Michael is a graduate student at Emory University getting his PhD in American Religious Cultures. His work focuses on North American Jews and therapeutic culture. He is a Fellow of the Tam Institute of Jewish Studies at Emory, and an alumnus of the Atlanta 2005 Wexner Heritage Program.
Purim was wonderful this year. My three children really get into the joy of the holiday. They eagerly anticipate shaloch manot deliveries, filled with treats; shaking their groggers vociferously at the sound of Haman’s name, and dressing up in costumes. Yes, even my teenagers love going to school in costumes. Purim seems to bring out their innocence, creativity, and joy. At times like these, children seem to live every moment in the present, fully creative and fully free. In their innocence, they can imagine a world full of miracles and joy. When I see this in mine and other children, I have hope for the future.
Yet, at the same time, we are bombarded daily with horrific headlines from TV, radio, newspapers, and the Internet. Famine, murder, war, terrorism, nuclear threat, crime, genocide, malaria, poverty, global warming, natural disaster—some days it feels like that is all we see or hear. How do we go on in the midst of such horror? Where do we go from here? How do we send our children into a world like this? How can our children be a blessing in the world?

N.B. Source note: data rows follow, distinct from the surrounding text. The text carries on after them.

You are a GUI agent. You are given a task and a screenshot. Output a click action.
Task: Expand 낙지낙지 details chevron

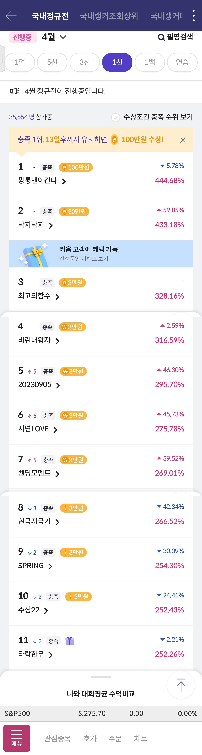51,226
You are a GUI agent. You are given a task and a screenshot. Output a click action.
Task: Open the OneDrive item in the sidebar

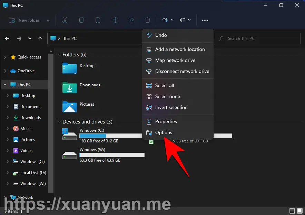tap(26, 71)
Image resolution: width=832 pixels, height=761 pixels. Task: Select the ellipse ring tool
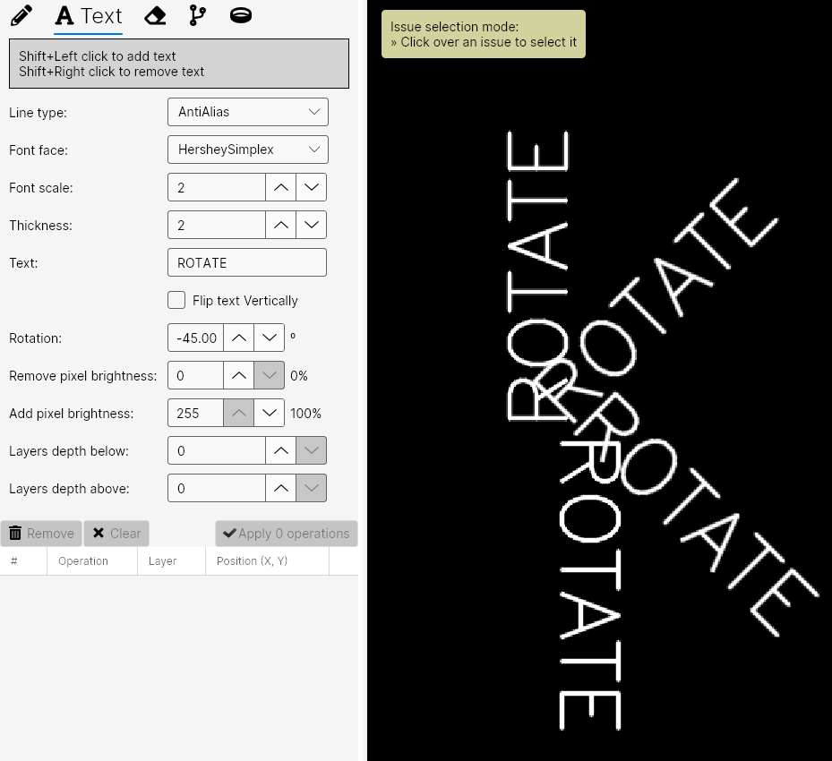239,15
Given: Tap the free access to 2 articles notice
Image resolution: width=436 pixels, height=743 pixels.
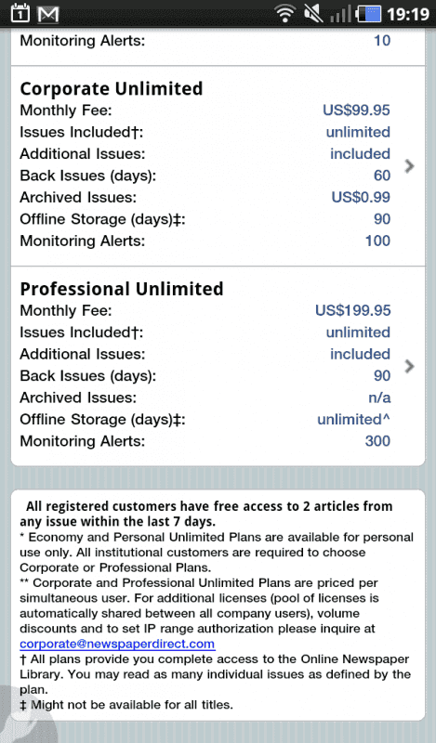Looking at the screenshot, I should [x=205, y=514].
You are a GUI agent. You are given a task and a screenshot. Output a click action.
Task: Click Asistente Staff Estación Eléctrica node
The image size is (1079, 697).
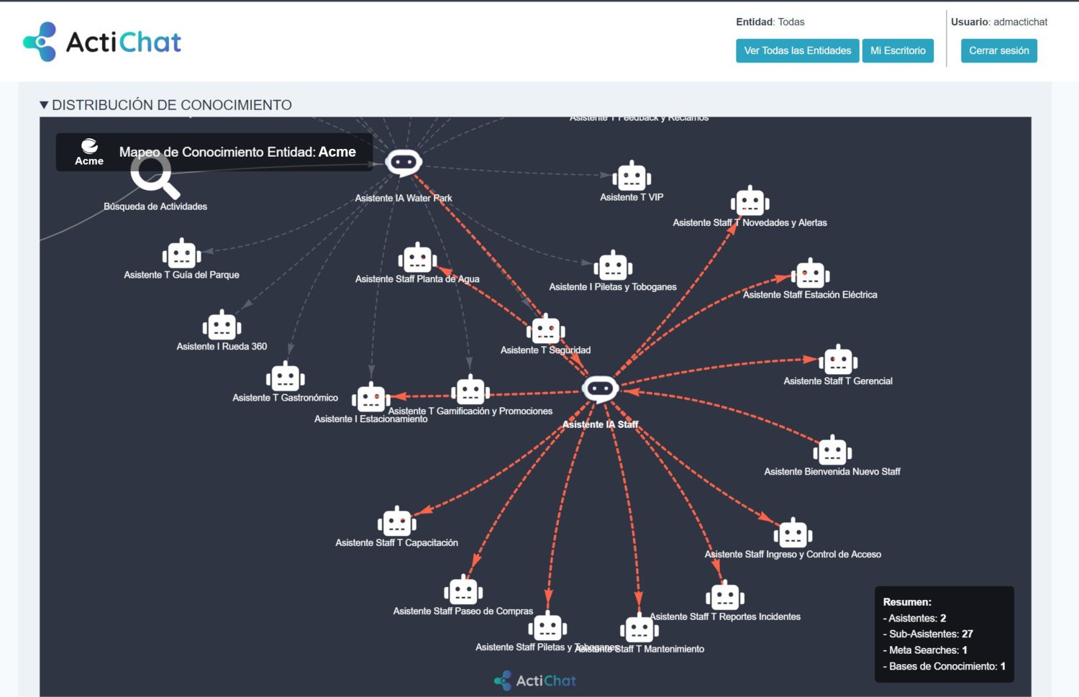810,274
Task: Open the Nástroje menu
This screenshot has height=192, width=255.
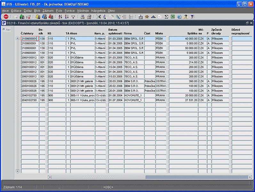Action: click(x=83, y=11)
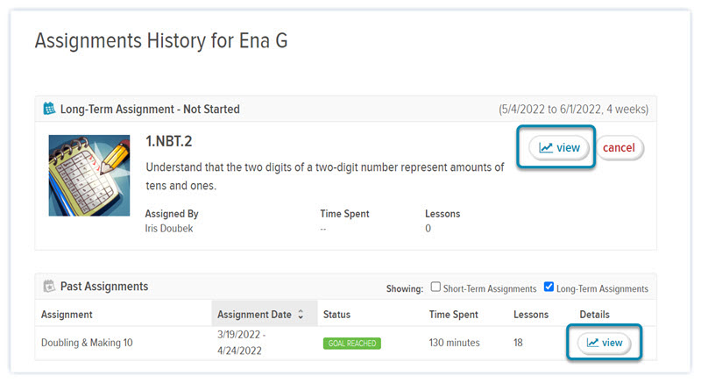Click the 5/4/2022 to 6/1/2022 date range
Viewport: 701px width, 383px height.
point(573,110)
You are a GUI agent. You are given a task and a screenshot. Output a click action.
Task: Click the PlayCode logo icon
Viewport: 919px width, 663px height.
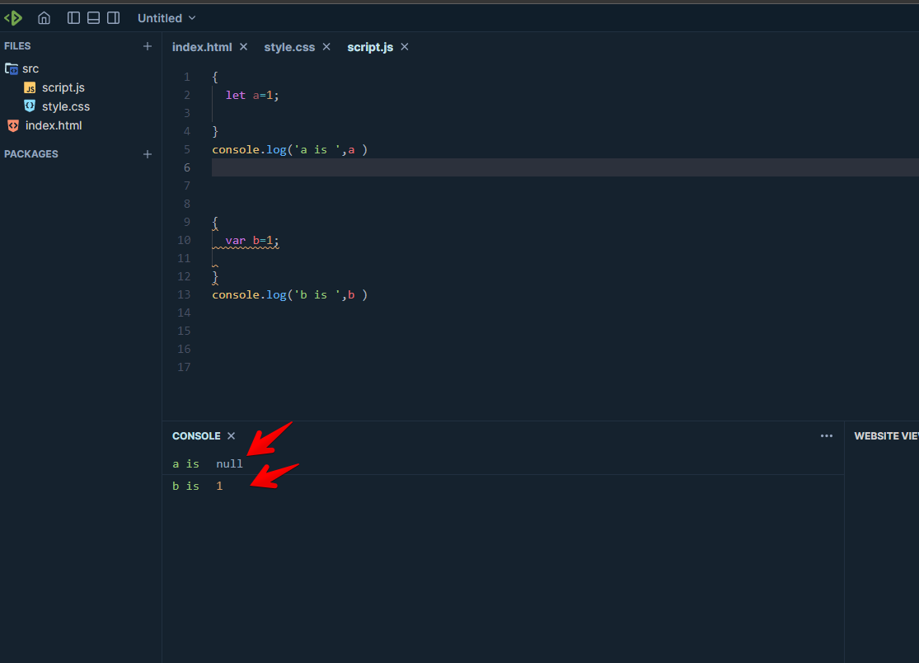[x=14, y=16]
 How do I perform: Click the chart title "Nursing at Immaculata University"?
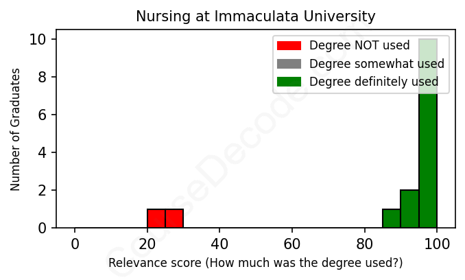click(x=256, y=16)
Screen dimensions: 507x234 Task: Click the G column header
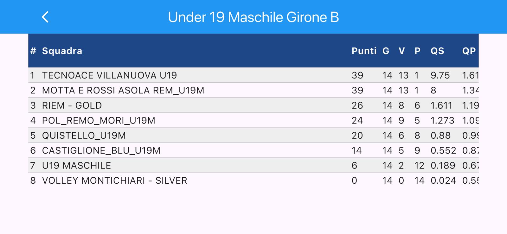(x=386, y=51)
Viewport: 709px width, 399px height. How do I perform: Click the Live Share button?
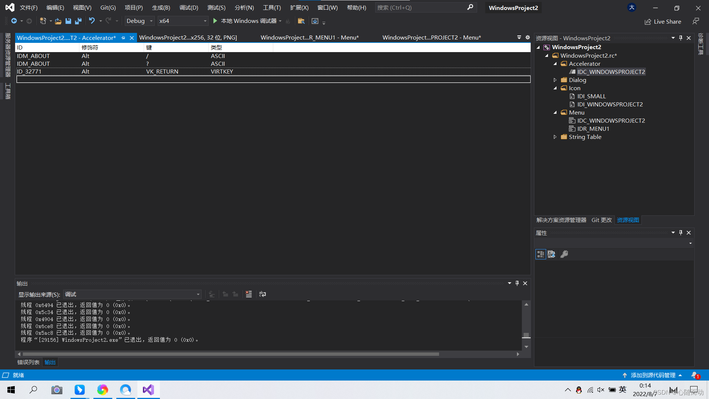pyautogui.click(x=663, y=21)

The Maggid of Dubno (c. 1740-1804) tells a beautiful story about the power of children. As the story goes, there was a large family that lived in a village in a clearing in the forest. The parents loved their children very much, and wanted to protect them from all of the possible dangers of the world. Every night before bed, the father locked the house up tight, securing all of the windows and barricading the doors. “You can never be too safe!” he would say to himself proudly. One night, the parents awoke to the terrifying smell of smoke. The smoke was filling the house. They quickly jumped out of bed and went room-to-room gathering all of their children. When they got to the front door, they couldn’t get out. It was stuck. The parents desperately ran to each window to find an escape, only to find that each was also stuck as if locked from the outside. They did not know how they were going to get out of the house rapidly filling with toxic smoke and fire. The youngest child yelled to his father that he had found a small opening in one of the windows. Unfortunately, the opening was far too small for anyone in the family to fit through, except for this youngest little boy. The father quickly lifted the child through the window, and he ran into the village to get help. Moments later a group of people came back to the house and using a battering ram, smashed down the front door and saved the family. The Maggid concludes the story by saying, “just as sometimes the smallest child can fit through the cracks of the house to save the whole family, so too do the prayers of children fit through the cracks of Heaven to reach God to save us all.”
Yet every terrorist was once a child. Their freedom, creativity, and pure potentiality can also be turned towards evil. Children are not the hope of the future, unless we nurture them, love them, and teach them to really see the world and question it.
At my first Wexner summer retreat, Rabbi Ed Feinstein gave an explanation of the story of Moses’ birth, early years and, finally, his saving a Jewish slave that can help us understand what I mean by seeing the world. In the Torah, the entire story from Moses’ birth until the time he kills the Egyptian comprises just twelve verses. In those twelve verses forms of the verb “to see” are used six times, and many times in unusual ways. Why is “to see” so important to this story? Rabbi Feinstein explains that all of the essential characters in this short story had an ability to see beyond what they were being told to see by their society and its leaders. When Moses was born, his mother “saw that he was good,” and did not allow him to be put to death, which were Pharaoh’s orders for all Jewish male babies at that time. Pharaoh’s daughter spied the reed basket floating in the Nile and saw that he was a Hebrew child, and chose to save him and raise him in the Royal Palace, despite the orders of genocide by her father.
Finally when, Moses encounters a slave being beaten, he is shocked and looks from side to side to see if anyone else sees what is happening. While every Egyptian of the day looked out on the landscape and saw tremendous economic prosperity and progress—pyramids, temples storehouses being built all around—Moses saw the human impact, the slavery, brutality, and genocide. He was able to see this injustice despite having been raised in the royal palace with power, wealth, and privilege.
Similarly today, many people walk into our mega shopping stores and all they see is prosperity and progress—cheap prices and all the goods one could ever want. Others see, instead, the unfair working conditions, child labor, sweatshops, and inequitable distribution of wealth that often enables that “prosperity.” As adults, we must seek to teach our children to understand the myths within which they live, to see the world and question it. It has been said that prophecy is simply seeing the world as it really is. Let’s teach our children to be prophets, so their prayers can reach into Heaven.